• _GOAL OF THE EXERCISE_: Once the images are set aside, return every entry exactly.

****************

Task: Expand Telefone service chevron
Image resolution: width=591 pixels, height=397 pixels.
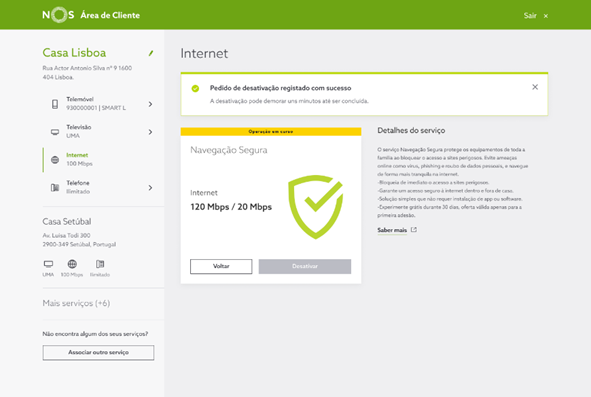Action: click(150, 188)
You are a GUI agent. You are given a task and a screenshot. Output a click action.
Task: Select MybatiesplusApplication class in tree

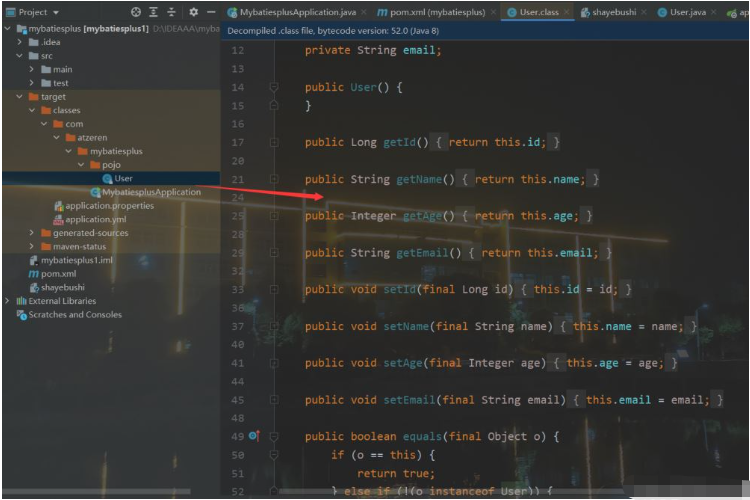[x=150, y=192]
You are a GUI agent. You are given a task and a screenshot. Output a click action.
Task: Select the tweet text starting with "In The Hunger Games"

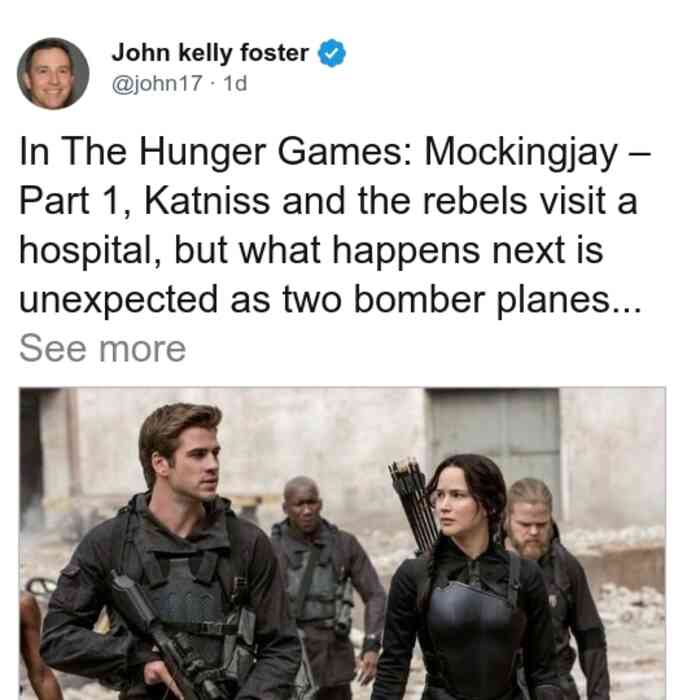pyautogui.click(x=334, y=225)
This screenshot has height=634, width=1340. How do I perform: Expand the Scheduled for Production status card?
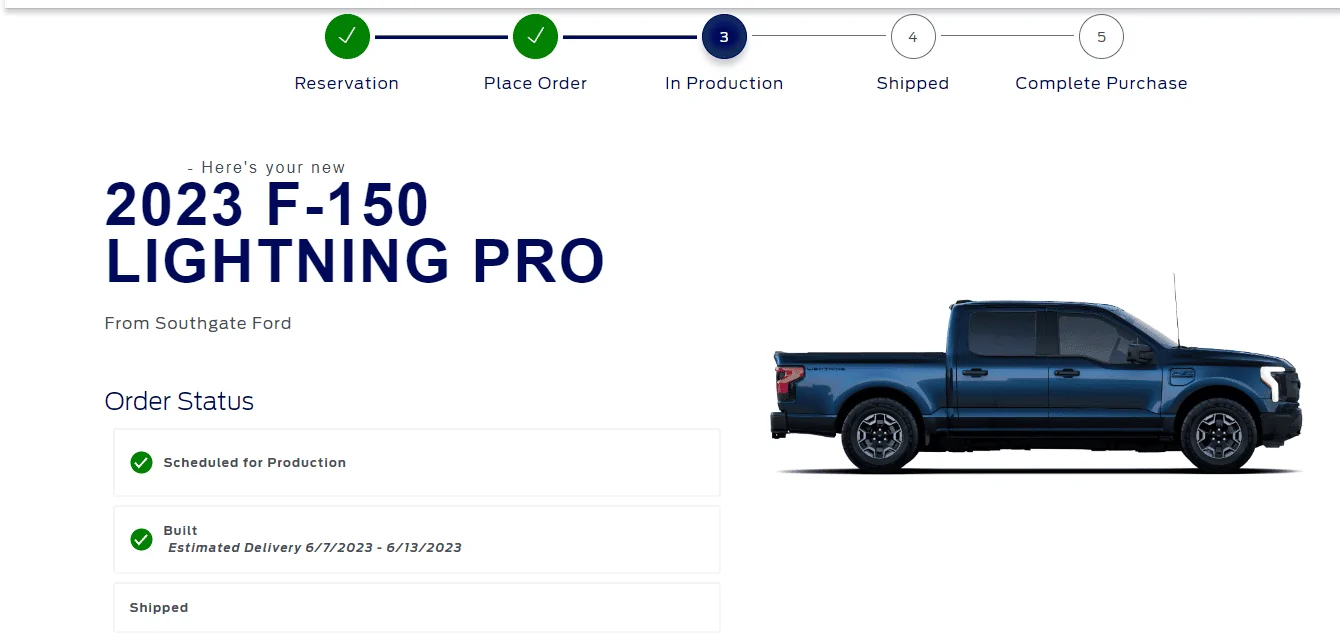[417, 462]
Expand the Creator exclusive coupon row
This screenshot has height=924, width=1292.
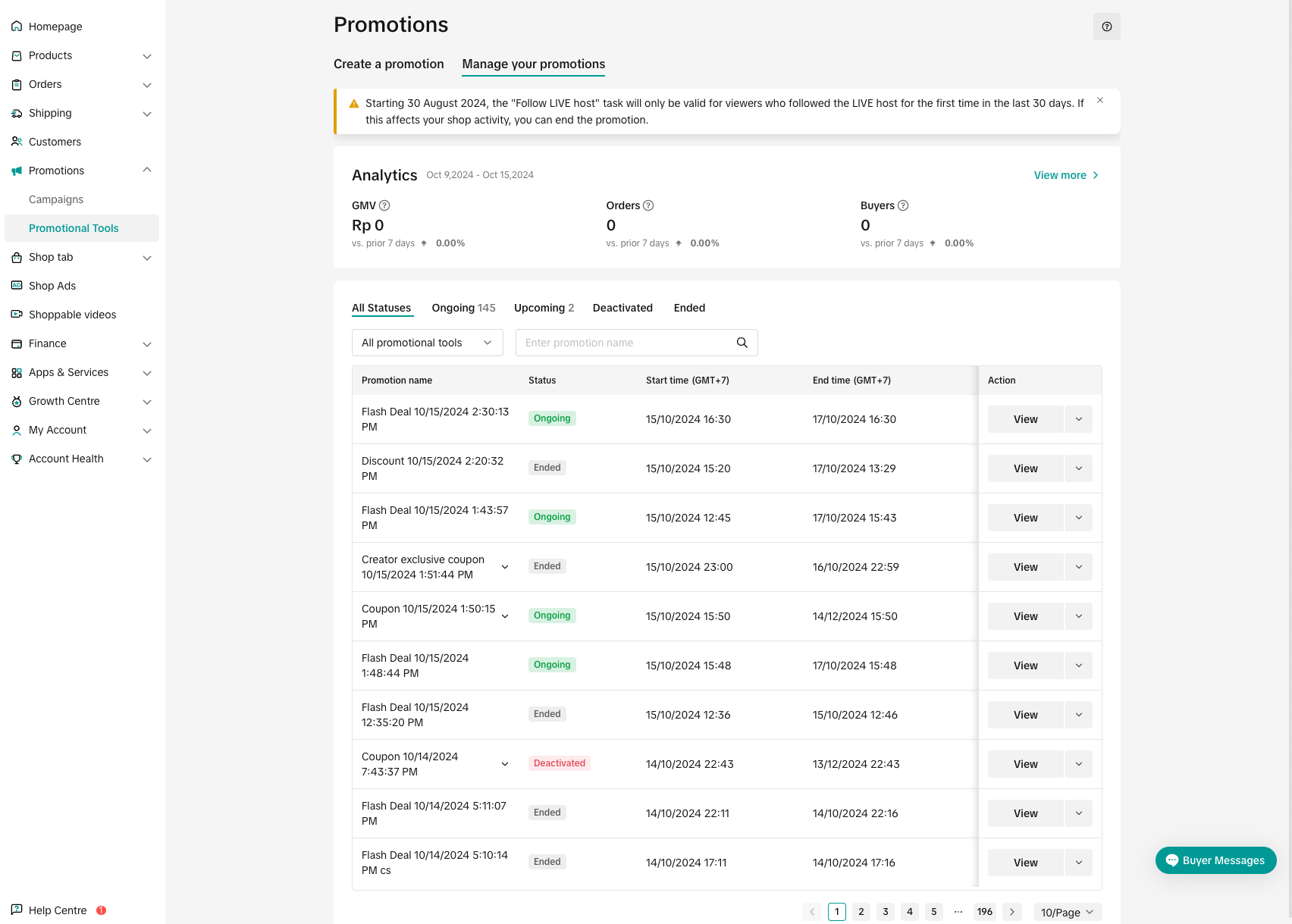[x=505, y=567]
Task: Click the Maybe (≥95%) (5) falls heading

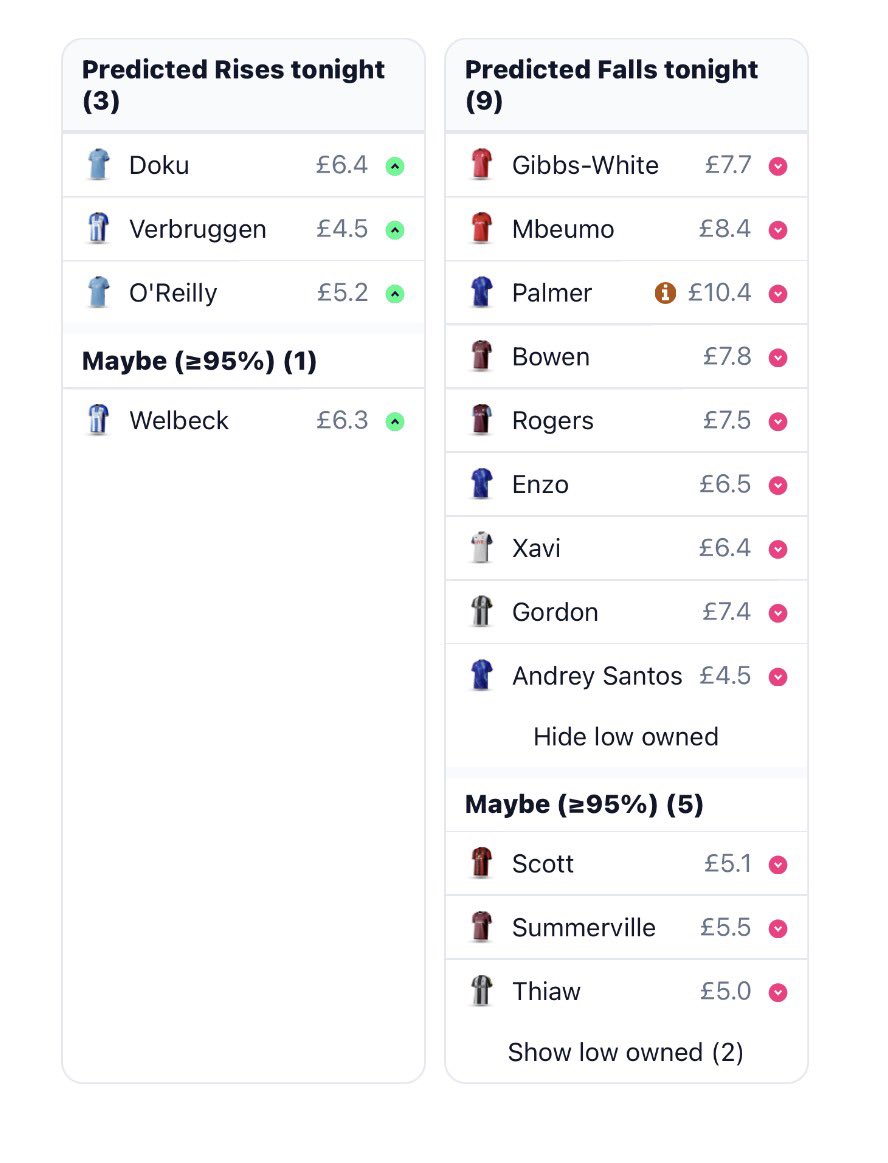Action: click(x=585, y=804)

****************

• _TASK ANSWER_:
Task: Expand Telefone service chevron
Image resolution: width=591 pixels, height=397 pixels.
Action: click(150, 188)
You are a GUI agent. You are given a task and a screenshot. Output a click action.
Task: Select MybatiesplusApplication class in tree

[x=150, y=192]
You are a GUI agent. You are given a task and a screenshot. Output a click action.
Task: Select the tweet text starting with "In The Hunger Games"

pyautogui.click(x=334, y=225)
This screenshot has height=634, width=1340. How do I perform: Expand the Scheduled for Production status card?
[417, 462]
Expand the Creator exclusive coupon row
This screenshot has height=924, width=1292.
[x=505, y=567]
Task: Click the Maybe (≥95%) (5) falls heading

Action: click(x=585, y=804)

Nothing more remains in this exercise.